O governo do Estado autorizou a volta das atividades de quadras esportivas para jogos coletivos amadores no Rio Grande do Sul. A retomada, publicada em edição extra do Diário Oficial do Estado nesta segunda-feira (14), deve observar algumas regras e precisa ser aprovada pelos prefeitos — que, caso considerem necessário, podem manter a restrição.

De acordo com o texto do governo, as quadras poderão abrir nas cidades que ficarem 14 dias sem bandeira vermelha ou preta no modelo de distanciamento controlado. Os jogos não podem ter presença de público, e o intervalo entre as partidas precisa respeitar uma hora, com o objetivo de evitar aglomeração e permitir higienização. O texto do governo também veda o uso de espaços de entretenimento, como churrasqueiras e praça infantil.

A volta das quadras esportivas, segundo o Piratini, observa a necessidade de retomada econômica do setor e leva em conta a quantidade de pessoas empregadas e envolvidas. As quadras ficaram seis meses com as atividades proibidas em função da pandemia, com relatos de empresários endividados e demissão de funcionários.

Nos bastidores, o setor também fez uma pressão forte para conseguir voltar às atividades.
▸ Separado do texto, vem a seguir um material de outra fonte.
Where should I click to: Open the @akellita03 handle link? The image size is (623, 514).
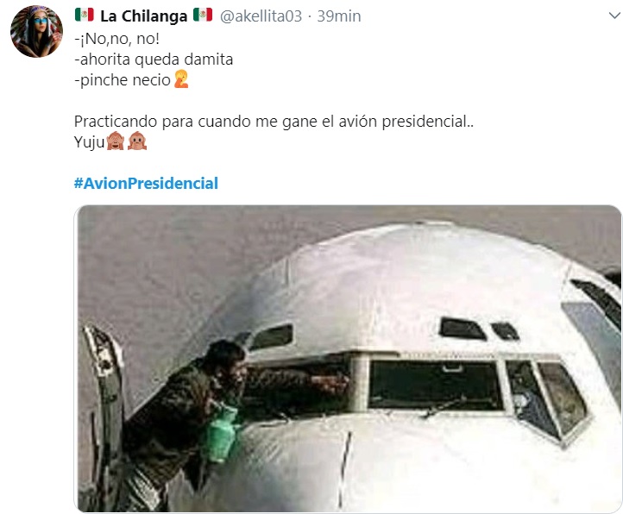(x=261, y=16)
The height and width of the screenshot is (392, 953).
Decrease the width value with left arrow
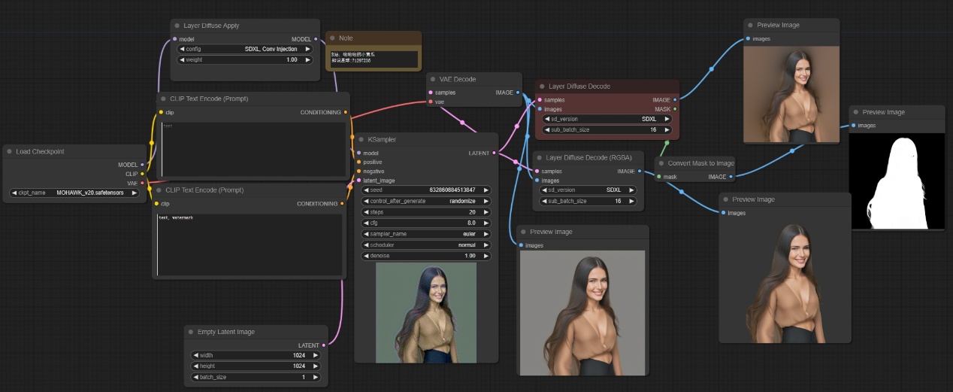196,355
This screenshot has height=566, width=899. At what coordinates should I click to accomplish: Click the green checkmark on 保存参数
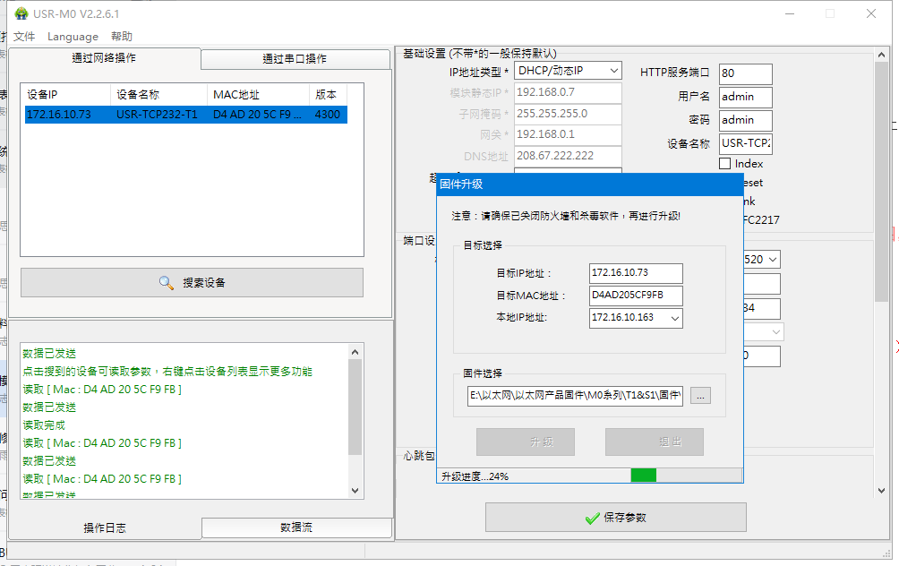tap(591, 518)
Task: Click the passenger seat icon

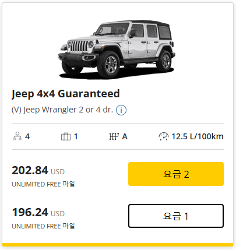Action: click(17, 136)
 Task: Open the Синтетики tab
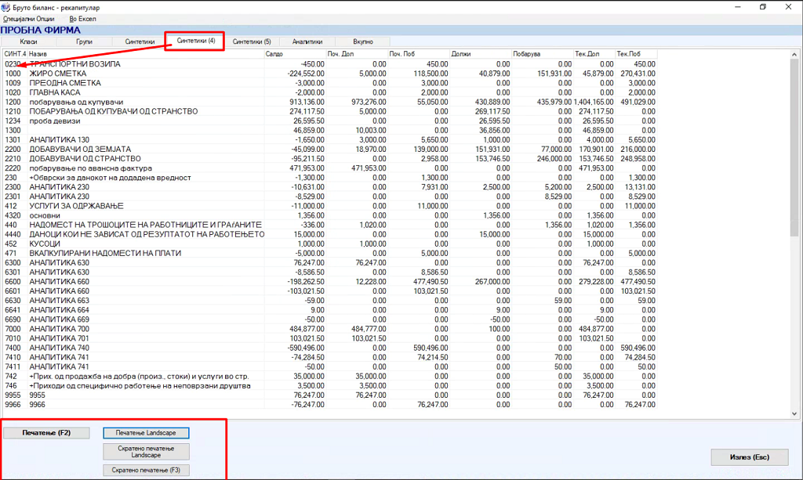(140, 41)
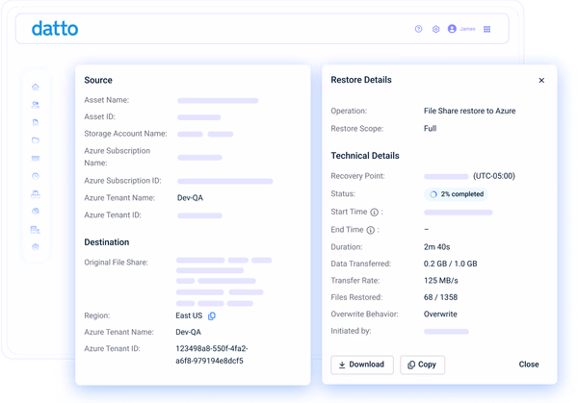
Task: Select the document icon in sidebar
Action: tap(36, 122)
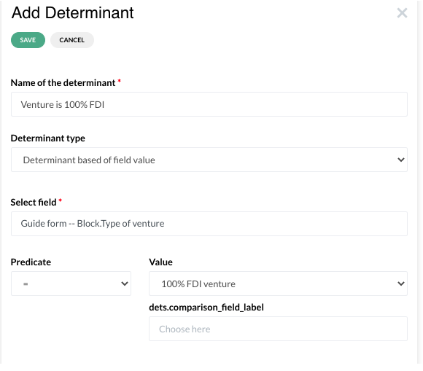Open the 'Determinant based of field value' dropdown
This screenshot has width=423, height=371.
click(209, 160)
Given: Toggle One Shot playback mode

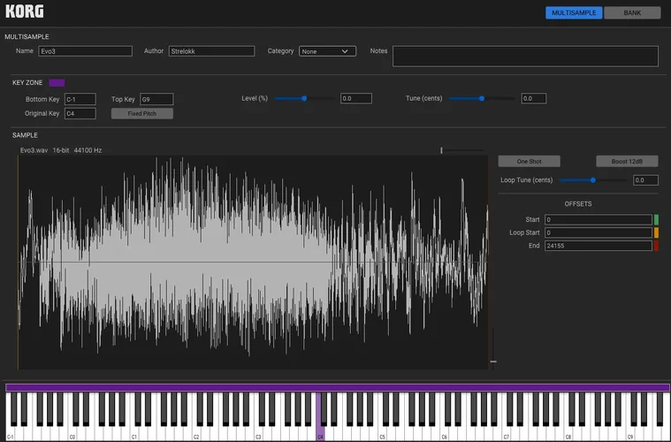Looking at the screenshot, I should click(x=529, y=161).
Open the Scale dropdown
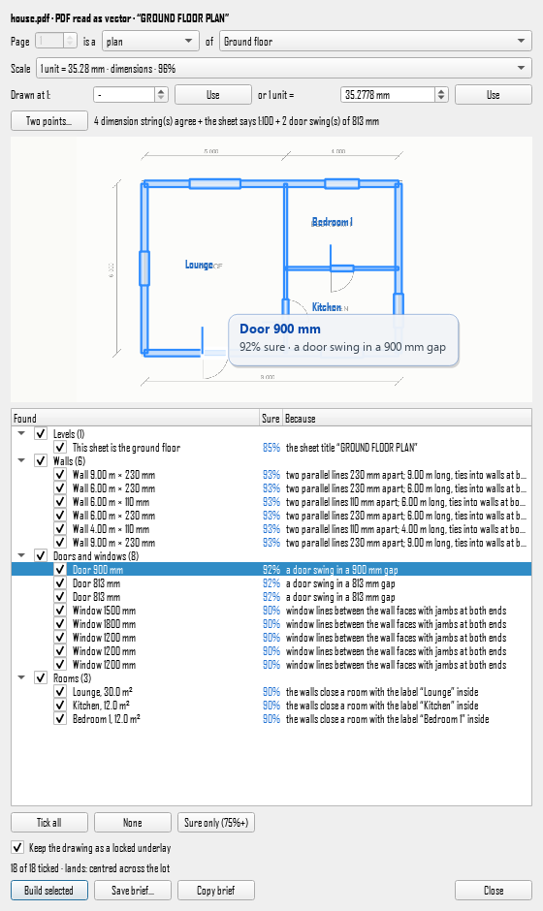 pyautogui.click(x=284, y=69)
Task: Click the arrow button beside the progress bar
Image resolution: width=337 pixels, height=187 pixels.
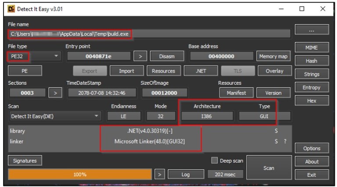Action: tap(160, 174)
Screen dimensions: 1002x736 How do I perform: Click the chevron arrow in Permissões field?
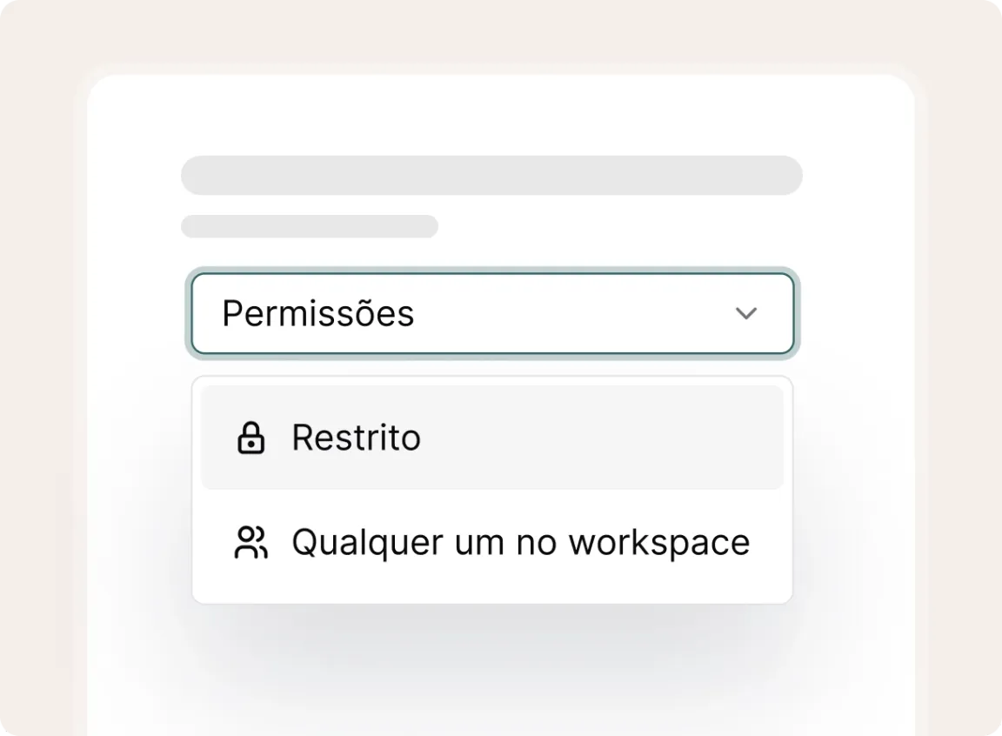pyautogui.click(x=746, y=313)
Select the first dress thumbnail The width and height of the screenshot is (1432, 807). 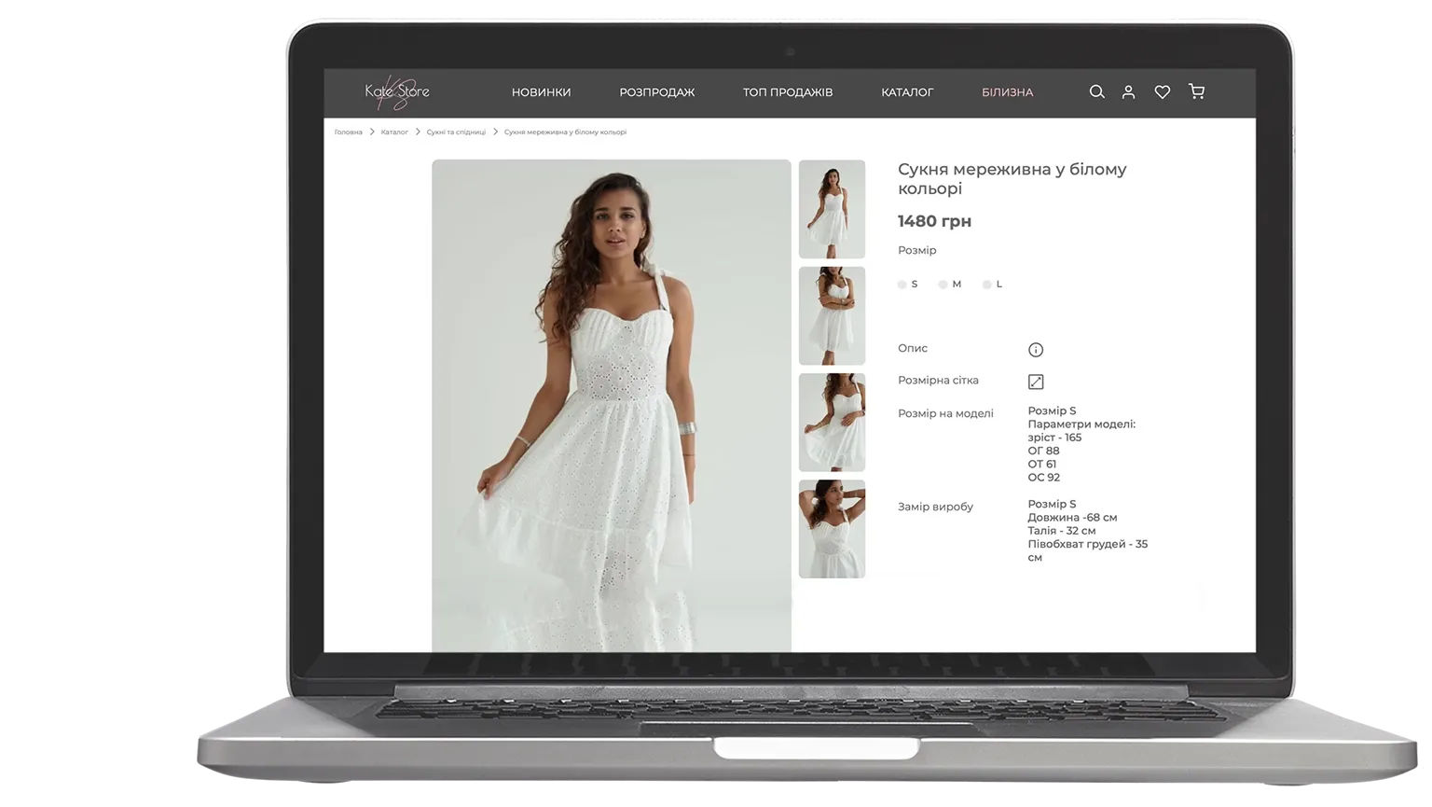click(x=832, y=209)
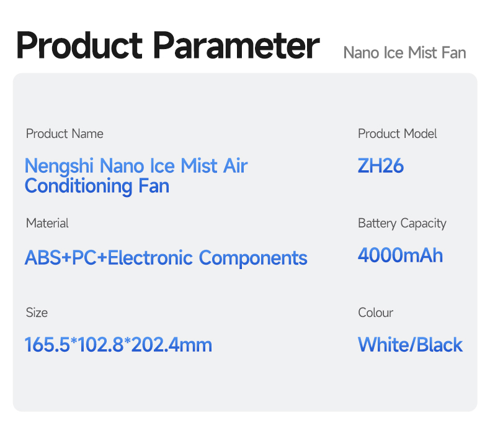
Task: Select the gray 'Nano Ice Mist Fan' subtitle
Action: (x=404, y=53)
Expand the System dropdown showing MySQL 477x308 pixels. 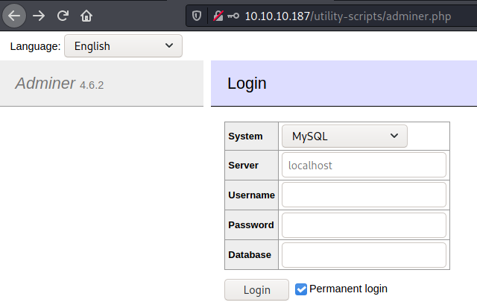click(344, 136)
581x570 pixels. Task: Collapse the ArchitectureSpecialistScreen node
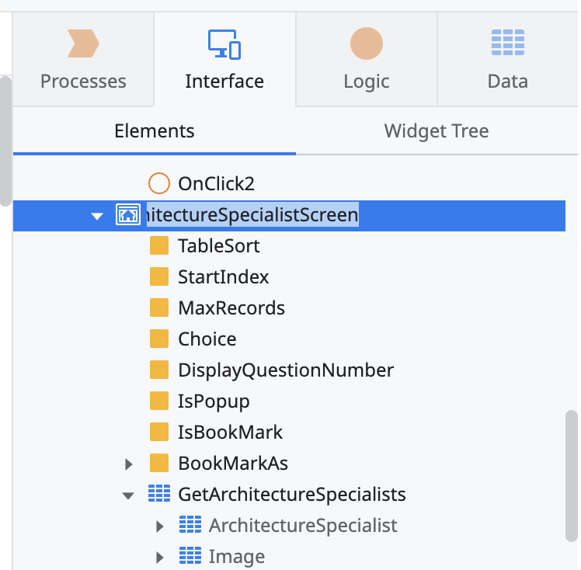click(97, 216)
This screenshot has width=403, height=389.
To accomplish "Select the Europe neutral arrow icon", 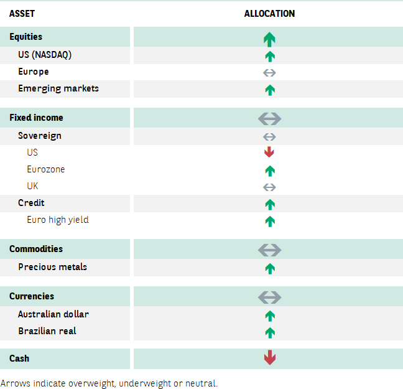I will [x=269, y=73].
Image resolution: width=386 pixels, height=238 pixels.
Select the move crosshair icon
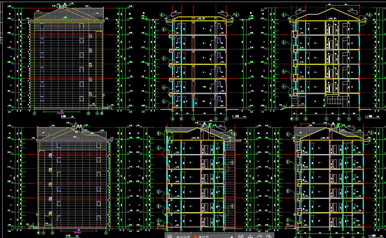(250, 236)
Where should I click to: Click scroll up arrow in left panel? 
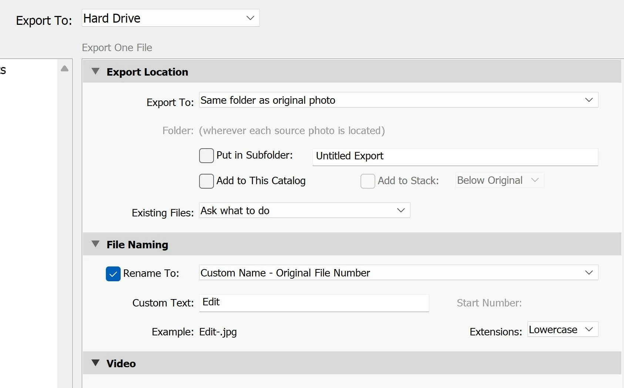tap(64, 69)
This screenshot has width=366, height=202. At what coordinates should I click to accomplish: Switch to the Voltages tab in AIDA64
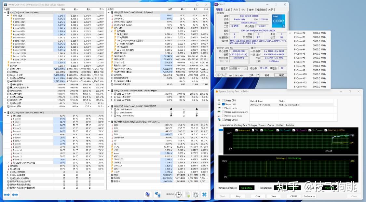(x=252, y=125)
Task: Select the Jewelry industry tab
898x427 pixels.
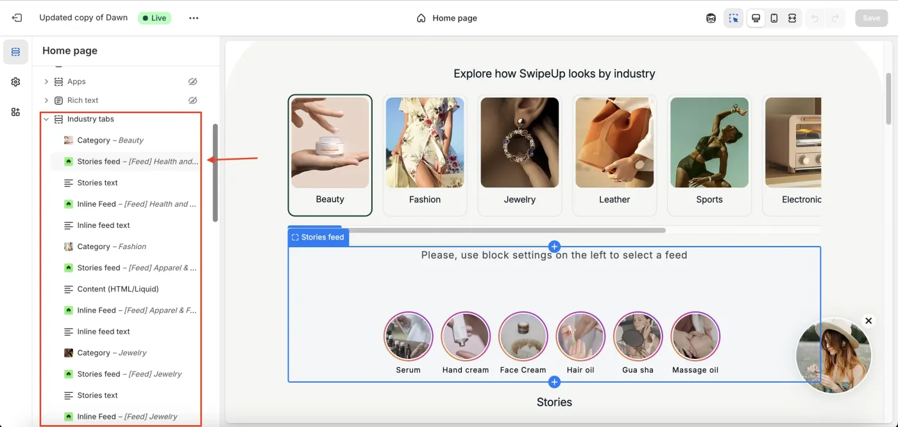Action: tap(520, 155)
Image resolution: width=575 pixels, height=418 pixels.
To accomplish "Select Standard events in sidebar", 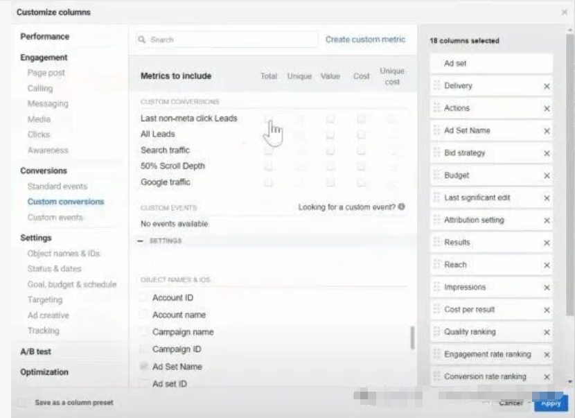I will click(x=58, y=186).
Nos encontros promovidos pelo Palácio Piratini para tratar da reforma tributária, no Interior, é comum a presença de proprietários de quadras relatando as dificuldades enfrentadas e pedindo a flexibilização.

O presidente da Associação Recreativa Cultural do Esporte Amador do Rio Grande do Sul, Nery Muller, entende que a liberação é um alento para o setor, mas a preocupação continua, tendo em vista as regras para a reabertura.

O que diz o texto

Após 14 dias sem bandeira vermelha ou preta, ficam permitidos esportes coletivos exclusivamente em quadras esportivas, sem público, com intervalo de 1 hora entre os jogos e uso intercalado das quadras, para evitar aglomeração e permitir higienização. Vedado uso de espaços de entretenimento (churrasqueiras, praça infantil, etc.)

O governo ainda esclarece que, no caso das quadras, vale a bandeira determinada pelo Estado, não a da cogestão.